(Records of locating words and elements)

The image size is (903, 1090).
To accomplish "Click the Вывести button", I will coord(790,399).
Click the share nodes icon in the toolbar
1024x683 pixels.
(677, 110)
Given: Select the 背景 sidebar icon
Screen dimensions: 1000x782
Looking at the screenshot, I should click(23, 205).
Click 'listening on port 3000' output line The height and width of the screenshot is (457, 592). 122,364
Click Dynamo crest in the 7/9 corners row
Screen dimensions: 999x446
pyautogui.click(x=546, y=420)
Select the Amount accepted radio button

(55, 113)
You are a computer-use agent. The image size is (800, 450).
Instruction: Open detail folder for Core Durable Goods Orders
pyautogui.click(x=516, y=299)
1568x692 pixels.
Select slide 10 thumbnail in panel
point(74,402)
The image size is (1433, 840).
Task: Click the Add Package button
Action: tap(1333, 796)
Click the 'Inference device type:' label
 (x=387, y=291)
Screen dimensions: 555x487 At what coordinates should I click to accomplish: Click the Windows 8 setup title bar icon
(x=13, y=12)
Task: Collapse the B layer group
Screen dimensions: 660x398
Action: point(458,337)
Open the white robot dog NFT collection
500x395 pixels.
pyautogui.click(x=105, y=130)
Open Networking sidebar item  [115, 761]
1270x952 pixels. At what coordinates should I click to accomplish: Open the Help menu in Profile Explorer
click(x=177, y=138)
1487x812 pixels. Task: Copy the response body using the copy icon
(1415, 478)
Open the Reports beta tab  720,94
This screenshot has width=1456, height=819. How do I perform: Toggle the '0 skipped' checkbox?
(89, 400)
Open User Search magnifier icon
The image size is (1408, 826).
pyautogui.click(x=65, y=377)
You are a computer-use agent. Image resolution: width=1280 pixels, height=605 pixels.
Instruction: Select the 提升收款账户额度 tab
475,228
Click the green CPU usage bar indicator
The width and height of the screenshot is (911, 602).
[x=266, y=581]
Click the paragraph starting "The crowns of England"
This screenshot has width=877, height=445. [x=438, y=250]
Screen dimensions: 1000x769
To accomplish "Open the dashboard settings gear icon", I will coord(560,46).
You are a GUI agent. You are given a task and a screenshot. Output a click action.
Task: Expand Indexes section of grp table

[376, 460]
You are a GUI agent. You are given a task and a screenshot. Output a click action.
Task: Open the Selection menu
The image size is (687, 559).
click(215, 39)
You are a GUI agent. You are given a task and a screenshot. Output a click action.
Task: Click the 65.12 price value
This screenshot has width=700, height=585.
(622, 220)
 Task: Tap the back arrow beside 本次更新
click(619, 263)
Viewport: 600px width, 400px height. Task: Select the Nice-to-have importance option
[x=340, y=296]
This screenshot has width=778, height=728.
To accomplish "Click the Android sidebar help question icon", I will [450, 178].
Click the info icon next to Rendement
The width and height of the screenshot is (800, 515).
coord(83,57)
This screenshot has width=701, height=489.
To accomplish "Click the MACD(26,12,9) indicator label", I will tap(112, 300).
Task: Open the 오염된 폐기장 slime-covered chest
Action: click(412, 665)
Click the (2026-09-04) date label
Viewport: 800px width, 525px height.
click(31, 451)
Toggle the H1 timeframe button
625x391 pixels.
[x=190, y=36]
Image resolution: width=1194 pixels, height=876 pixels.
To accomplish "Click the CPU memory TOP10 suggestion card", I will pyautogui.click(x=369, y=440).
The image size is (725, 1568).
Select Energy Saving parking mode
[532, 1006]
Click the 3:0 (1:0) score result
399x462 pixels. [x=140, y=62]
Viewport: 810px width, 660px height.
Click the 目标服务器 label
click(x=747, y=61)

■ What needs to be done
Arrange every line of the material as a JSON list of strings, one string per line, with blank lines omitted.

■ Output for this task
[
  "The image size is (903, 1090).",
  "To accomplish \"Click the Вывести button\", I will coord(790,399).",
  "Click the share nodes icon in the toolbar",
  "1024x683 pixels.",
  "(677, 110)",
  "Given: Select the 背景 sidebar icon",
  "Screen dimensions: 1000x782",
  "Looking at the screenshot, I should click(23, 205).",
  "Click 'listening on port 3000' output line The height and width of the screenshot is (457, 592). 122,364",
  "Click Dynamo crest in the 7/9 corners row",
  "Screen dimensions: 999x446",
  "pyautogui.click(x=546, y=420)",
  "Select the Amount accepted radio button",
  "(55, 113)",
  "You are a computer-use agent. The image size is (800, 450).",
  "Instruction: Open detail folder for Core Durable Goods Orders",
  "pyautogui.click(x=516, y=299)",
  "1568x692 pixels.",
  "Select slide 10 thumbnail in panel",
  "point(74,402)",
  "The image size is (1433, 840).",
  "Task: Click the Add Package button",
  "Action: tap(1333, 796)",
  "Click the 'Inference device type:' label",
  " (x=387, y=291)",
  "Screen dimensions: 555x487 At what coordinates should I click to accomplish: Click the Windows 8 setup title bar icon",
  "(x=13, y=12)",
  "Task: Collapse the B layer group",
  "Screen dimensions: 660x398",
  "Action: point(458,337)",
  "Open the white robot dog NFT collection",
  "500x395 pixels.",
  "pyautogui.click(x=105, y=130)",
  "Open Networking sidebar item  [115, 761]",
  "1270x952 pixels. At what coordinates should I click to accomplish: Open the Help menu in Profile Explorer",
  "click(x=177, y=138)",
  "1487x812 pixels. Task: Copy the response body using the copy icon",
  "(1415, 478)",
  "Open the Reports beta tab  720,94",
  "This screenshot has width=1456, height=819. How do I perform: Toggle the '0 skipped' checkbox?",
  "(89, 400)",
  "Open User Search magnifier icon",
  "The image size is (1408, 826).",
  "pyautogui.click(x=65, y=377)",
  "You are a computer-use agent. Image resolution: width=1280 pixels, height=605 pixels.",
  "Instruction: Select the 提升收款账户额度 tab",
  "475,228",
  "Click the green CPU usage bar indicator",
  "The width and height of the screenshot is (911, 602).",
  "[x=266, y=581]",
  "Click the paragraph starting \"The crowns of England\"",
  "This screenshot has width=877, height=445. [x=438, y=250]",
  "Screen dimensions: 1000x769",
  "To accomplish \"Open the dashboard settings gear icon\", I will coord(560,46).",
  "You are a GUI agent. You are given a task and a screenshot. Output a click action.",
  "Task: Expand Indexes section of grp table",
  "[376, 460]",
  "You are a GUI agent. You are given a task and a screenshot. Output a click action.",
  "Task: Open the Selection menu",
  "The image size is (687, 559).",
  "click(215, 39)",
  "You are a GUI agent. You are given a task and a screenshot. Output a click action.",
  "Task: Click the 65.12 price value",
  "This screenshot has width=700, height=585.",
  "(622, 220)",
  " Task: Tap the back arrow beside 本次更新",
  "click(619, 263)",
  "Viewport: 600px width, 400px height. Task: Select the Nice-to-have importance option",
  "[x=340, y=296]",
  "This screenshot has width=778, height=728.",
  "To accomplish \"Click the Android sidebar help question icon\", I will [450, 178].",
  "Click the info icon next to Rendement",
  "The width and height of the screenshot is (800, 515).",
  "coord(83,57)",
  "This screenshot has width=701, height=489.",
  "To accomplish \"Click the MACD(26,12,9) indicator label\", I will tap(112, 300).",
  "Task: Open the 오염된 폐기장 slime-covered chest",
  "Action: click(412, 665)",
  "Click the (2026-09-04) date label",
  "Viewport: 800px width, 525px height.",
  "click(31, 451)",
  "Toggle the H1 timeframe button",
  "625x391 pixels.",
  "[x=190, y=36]",
  "Image resolution: width=1194 pixels, height=876 pixels.",
  "To accomplish \"Click the CPU memory TOP10 suggestion card\", I will pyautogui.click(x=369, y=440).",
  "The image size is (725, 1568).",
  "Select Energy Saving parking mode",
  "[532, 1006]",
  "Click the 3:0 (1:0) score result",
  "399x462 pixels. [x=140, y=62]",
  "Viewport: 810px width, 660px height.",
  "Click the 目标服务器 label",
  "click(x=747, y=61)"
]